Moonflower (Ipomoea alba)
Creative Commons Attribution Share AlikeMoonflower (Ipomoea alba) - Credit: Hans Stieglitz

Page 95. " they had U S Government 45 automatic pistols "
M1911 A1 pistol
Creative Commons Attribution Share AlikeM1911 A1 pistol - Credit: M62

Chambered with a .45 ACP cartridge, the M1911 handgun was formally adopted by the U.S. Army on March 29, 1911 (hence, its name).

It was the standard-issue firearm for the U.S. armed forces until 1985.

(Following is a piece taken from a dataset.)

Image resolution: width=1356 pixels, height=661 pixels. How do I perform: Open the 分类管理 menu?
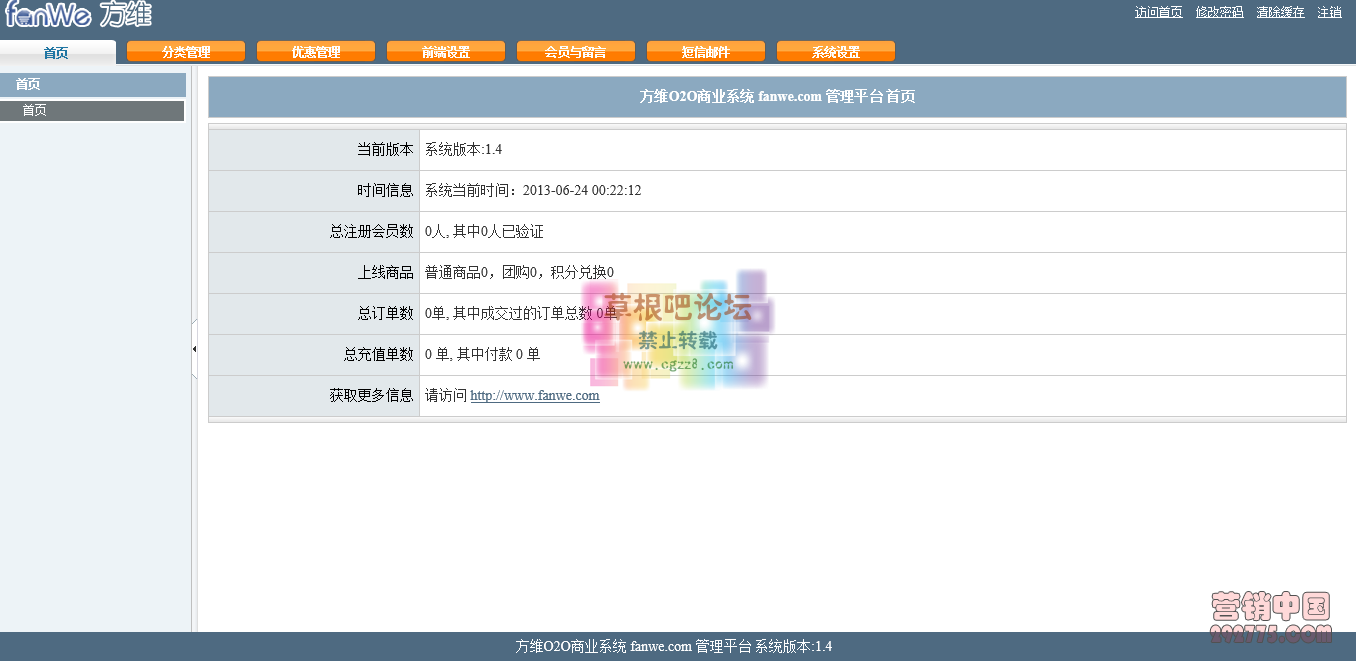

Page 99. " They stood in the road drinking from a bottle of mescal "
GNU Free Documentation LicenseMescal - Credit: Ilia "Yadra" Harlamov

Mescal, or mezcal, is an alcoholic drink distilled from the maguey plant (a form of agave) native to Mexico.

Most mescal is produced in Oaxaca, where it is made from the heart of the maguey, called the piña, much the same way it was 200 years ago.

It has a strong smoky flavour compared to tequila - itself a type of mescal made from the blue agave.

Page 99. " an old fashioned carreta "
Public DomainCarreta - Credit: Frederick Starr

A carreta is a wooden ox-cart commonly found in rural parts of Mexico.

Contrary to popular belief, the concept of the wheel was known to the peoples of Mesoamerica before the arrival of the Spanish, even if its use was never developed in the same way as in Eurasia and northern Africa.

Many theories have been put forward as to why – the most convincing being the lack of draft animals and the unsuitability of Pre-Columbian roads for wheeled transport.